◆ Work to be completed ◆
Reproduce all of the data word for word.

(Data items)
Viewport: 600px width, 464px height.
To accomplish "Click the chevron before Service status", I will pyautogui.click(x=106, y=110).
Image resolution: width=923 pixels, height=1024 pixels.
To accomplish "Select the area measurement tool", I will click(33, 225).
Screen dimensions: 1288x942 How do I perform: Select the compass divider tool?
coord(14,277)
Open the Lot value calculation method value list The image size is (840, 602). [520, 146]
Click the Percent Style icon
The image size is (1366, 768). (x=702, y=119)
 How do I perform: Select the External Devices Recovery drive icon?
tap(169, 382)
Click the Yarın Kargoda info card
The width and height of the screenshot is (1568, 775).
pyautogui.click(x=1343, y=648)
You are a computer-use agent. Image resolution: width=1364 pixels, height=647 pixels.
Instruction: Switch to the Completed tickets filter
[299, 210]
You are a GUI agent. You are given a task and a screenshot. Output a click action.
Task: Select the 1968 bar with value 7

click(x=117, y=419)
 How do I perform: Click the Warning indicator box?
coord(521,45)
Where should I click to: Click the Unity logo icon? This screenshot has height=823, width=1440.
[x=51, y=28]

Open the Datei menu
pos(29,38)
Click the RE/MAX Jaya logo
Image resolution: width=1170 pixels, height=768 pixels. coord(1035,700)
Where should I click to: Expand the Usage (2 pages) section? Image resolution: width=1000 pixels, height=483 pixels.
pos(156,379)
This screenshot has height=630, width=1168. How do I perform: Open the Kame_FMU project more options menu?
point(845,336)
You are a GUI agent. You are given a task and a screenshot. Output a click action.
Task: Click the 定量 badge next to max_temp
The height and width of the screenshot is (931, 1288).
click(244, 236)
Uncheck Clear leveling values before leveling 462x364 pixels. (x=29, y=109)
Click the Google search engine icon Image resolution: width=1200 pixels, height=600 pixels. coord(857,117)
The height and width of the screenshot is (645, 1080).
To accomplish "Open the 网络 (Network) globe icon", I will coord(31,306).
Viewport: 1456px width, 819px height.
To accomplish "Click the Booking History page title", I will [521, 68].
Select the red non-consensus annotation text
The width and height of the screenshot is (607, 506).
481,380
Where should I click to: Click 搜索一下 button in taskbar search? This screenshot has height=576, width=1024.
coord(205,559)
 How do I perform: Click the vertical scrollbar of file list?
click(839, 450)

◆ Solution to the exercise ◆
Viewport: 600px width, 464px height.
To accomplish "Click the chevron before Service status", I will pyautogui.click(x=106, y=110).
Image resolution: width=923 pixels, height=1024 pixels.
To accomplish "Select the area measurement tool", I will click(33, 225).
Screen dimensions: 1288x942 How do I perform: Select the compass divider tool?
coord(14,277)
Open the Lot value calculation method value list The image size is (840, 602). [520, 146]
Click the Percent Style icon
The image size is (1366, 768). (x=702, y=119)
 How do I perform: Select the External Devices Recovery drive icon?
tap(169, 382)
Click the Yarın Kargoda info card
The width and height of the screenshot is (1568, 775).
pyautogui.click(x=1343, y=648)
You are a computer-use agent. Image resolution: width=1364 pixels, height=647 pixels.
Instruction: Switch to the Completed tickets filter
[299, 210]
You are a GUI agent. You are given a task and a screenshot. Output a click action.
Task: Select the 1968 bar with value 7

click(x=117, y=419)
 How do I perform: Click the Warning indicator box?
coord(521,45)
Where should I click to: Click the Unity logo icon? This screenshot has height=823, width=1440.
[x=51, y=28]

Open the Datei menu
pos(29,38)
Click the RE/MAX Jaya logo
Image resolution: width=1170 pixels, height=768 pixels. coord(1035,700)
Where should I click to: Expand the Usage (2 pages) section? Image resolution: width=1000 pixels, height=483 pixels.
pos(156,379)
This screenshot has height=630, width=1168. How do I perform: Open the Kame_FMU project more options menu?
point(845,336)
You are a GUI agent. You are given a task and a screenshot. Output a click action.
Task: Click the 定量 badge next to max_temp
The height and width of the screenshot is (931, 1288).
click(244, 236)
Uncheck Clear leveling values before leveling 462x364 pixels. (x=29, y=109)
Click the Google search engine icon Image resolution: width=1200 pixels, height=600 pixels. coord(857,117)
The height and width of the screenshot is (645, 1080).
To accomplish "Open the 网络 (Network) globe icon", I will coord(31,306).
Viewport: 1456px width, 819px height.
To accomplish "Click the Booking History page title", I will [521, 68].
Select the red non-consensus annotation text
The width and height of the screenshot is (607, 506).
481,380
Where should I click to: Click 搜索一下 button in taskbar search? This screenshot has height=576, width=1024.
coord(205,559)
 How do I perform: Click the vertical scrollbar of file list?
click(839, 450)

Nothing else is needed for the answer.